We all need clients to pay us for doing work. We all want good clients who appreciate us. So, as I read this little gem in AdAge, it gave me pause for thought.
I have worked on both sides – agency and client – and something is terribly wrong on both sides.
I’ve been on the client side:
Clients are jerks, they hold the purse strings, demand more faster, then ask you to cut the budget while they art direct the creative into a P.O.S., and run over the budget (of which you probably planned to give them more anyway).
Clients are disorganized. They know when Christmas (every year), Memorial Day (name all the annual holidays) and CES 2014 is. They don’t get around to doing things until . . .
Whoa! It’s Thanksgiving! I need a holiday campaign!
There’s little planning coming from the Veeps who walk the halls of our hallowed clients marketing departments.
Even the big ones.
They’re too busy. Marketing.
I’ve been on the agency side:
Agencies are insecure. We have an RFP, all hands on deck! It’s due in (name your extremely stupid timeframe here). Each team must develop creative in a week, present internally, and one selection goes forward (or maybe two because the Creative Director wants to see how things play out).
We want this client on our roster! We’ll get more X business!
Nights, weekends and holidays are out. Move out (guaranteed, paid) client projects!
Work hard and fast so we can WIN!
Spend hard cash on prep and traveling to the pitch.
Be stupid.
Now, it was lovely to read that Shane Atchison, CEO of Possible chose to tell the prospective client NO – we won’t work over the holiday (and then still get the opportunity to pitch at a later date). But Shane has that giant holding company behind him – as well as other things (reputation, reach, or could it be creative?) that made the client rethink the RFP deadline.

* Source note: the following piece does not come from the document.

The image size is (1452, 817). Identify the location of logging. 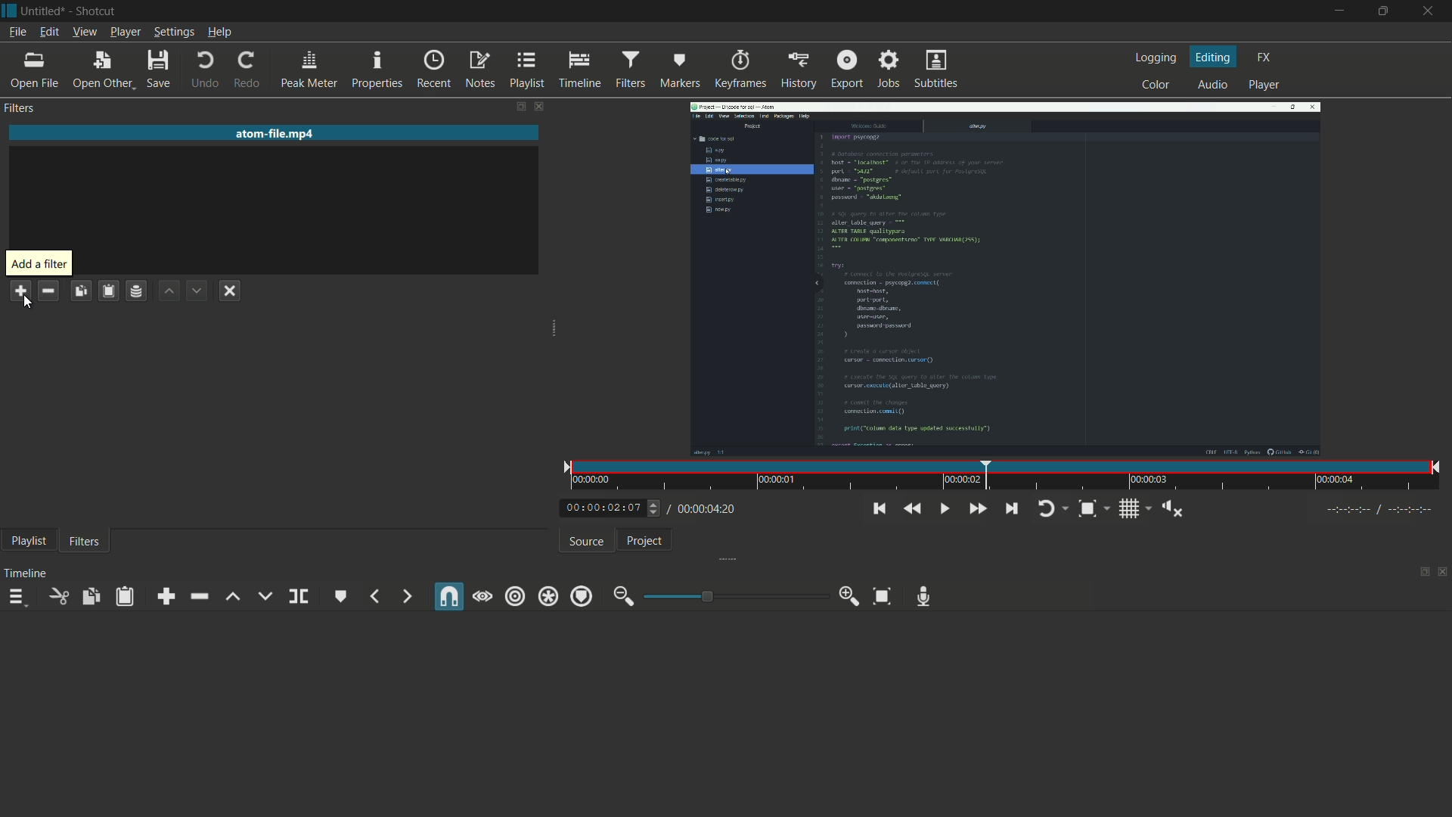
(1158, 57).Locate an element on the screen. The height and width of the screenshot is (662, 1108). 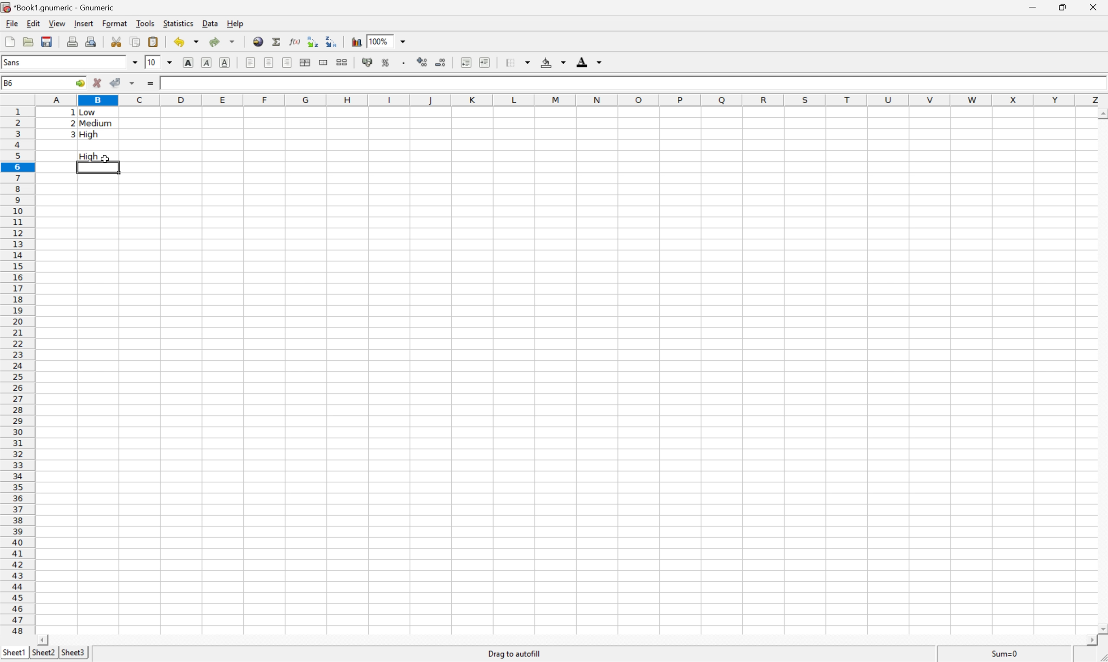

Not all of us have that luxury. Especially when you’re a smaller, independent agency. Every dollar counts. Really.
So we must pick our battles – or RFPs – carefully.
Preparing to pitch a Dream Client quickly becomes a nightmare when – not only trying to cover the costs associated to the pitch, but what about the work in progress that’s set aside, coupled with working your teams until they’re bleary-eyed – you realize that that piece of business won’t pay for the time and effort you just “invested”.
And please, never say that giving work away for free is an investment.
You just did a whole bunch of stuff for free.
And I’ll bet you didn’t track how many employee hours went into the RFP either.
This is the cost of new business.
Or a Dreamy New Client.
A client is truly dreamy when they appreciate your agency – for the creative and for the people who make it.
Otherwise, they just aren’t that important. They’re just . . . expensive.
Be smart in 2014. Evaluate what a client brings to your agency.